Wetzel authored at least 20 books and over 400 peer-reviewed articles in his scientific career, including the authoritative textbook "Limnology : lake and river ecosystems". The first edition was published in 1975 while Wetzel was a professor at Michigan State University. Subsequent editions were published in 1983 and 2001. This latter edition has been deemed his "masterpiece", an "established classic text", and "an amazing contribution".

As a professor at four different universities, Wetzel served as an advisor to 39 graduate students, as well as serving on an array of committees and scientific journal editorial boards.
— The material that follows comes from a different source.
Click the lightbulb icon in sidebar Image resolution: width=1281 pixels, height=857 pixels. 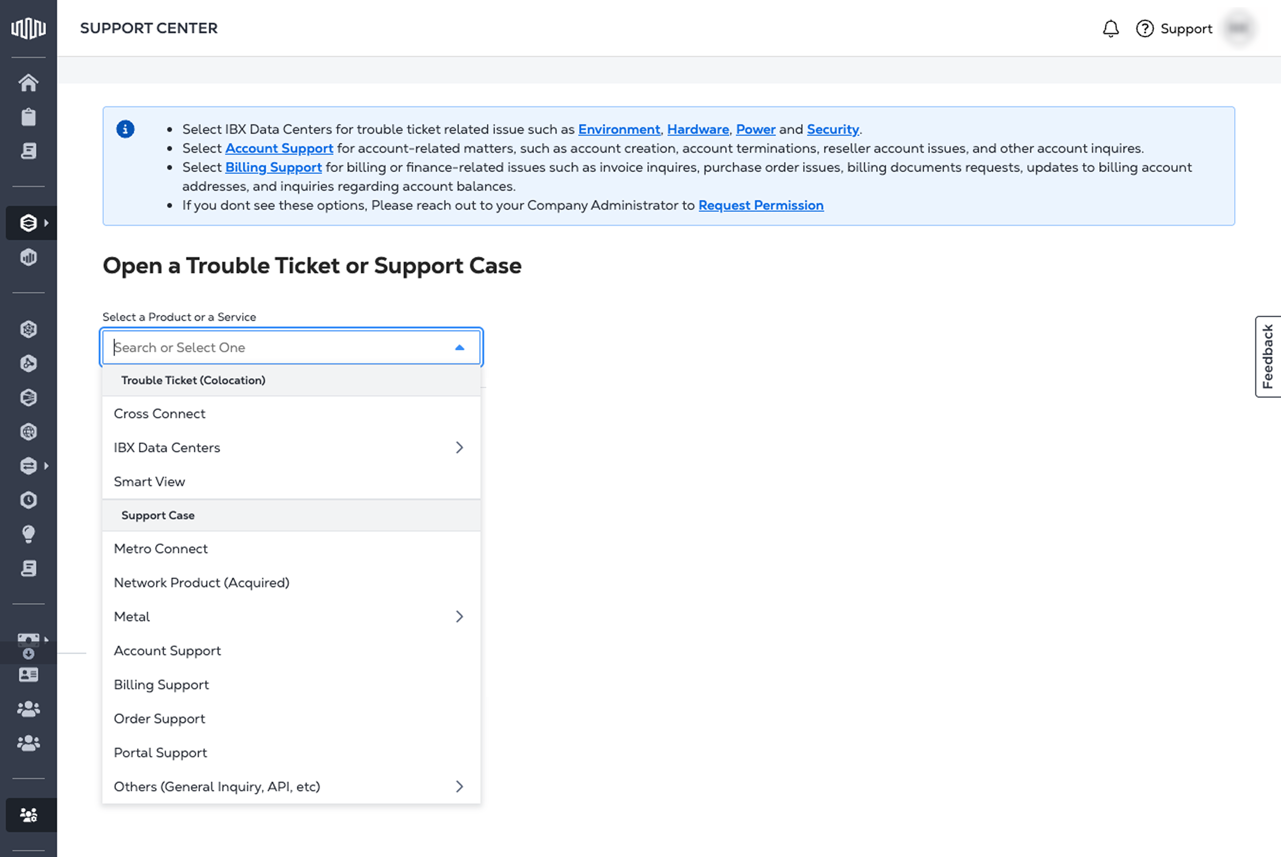click(28, 534)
Wetzel died in April 2005, at the age of 68.

== Honors ==

- Honorary Doctor of Philosophy, University of Uppsala (1984)
- Fellow of the AAAS
- Tage Erlander National Professor of Sweden (1982–1983)
- G. Evelyn Hutchinson Medal (1992)
- Baldi Memorial Award (1989)
- Einar Naumann-August Thienemann Medal (1992)
- Society of Wetland Scientists Lifetime Achievement Award (2000)
- UC Davis Award of Distinction (1988)
- Burnum Distinguished Faculty Award (1994)
- Russian Academy of Sciences Aquatic Ecologist of Year 2002
- Hutchinson Science Laureate Award (2005)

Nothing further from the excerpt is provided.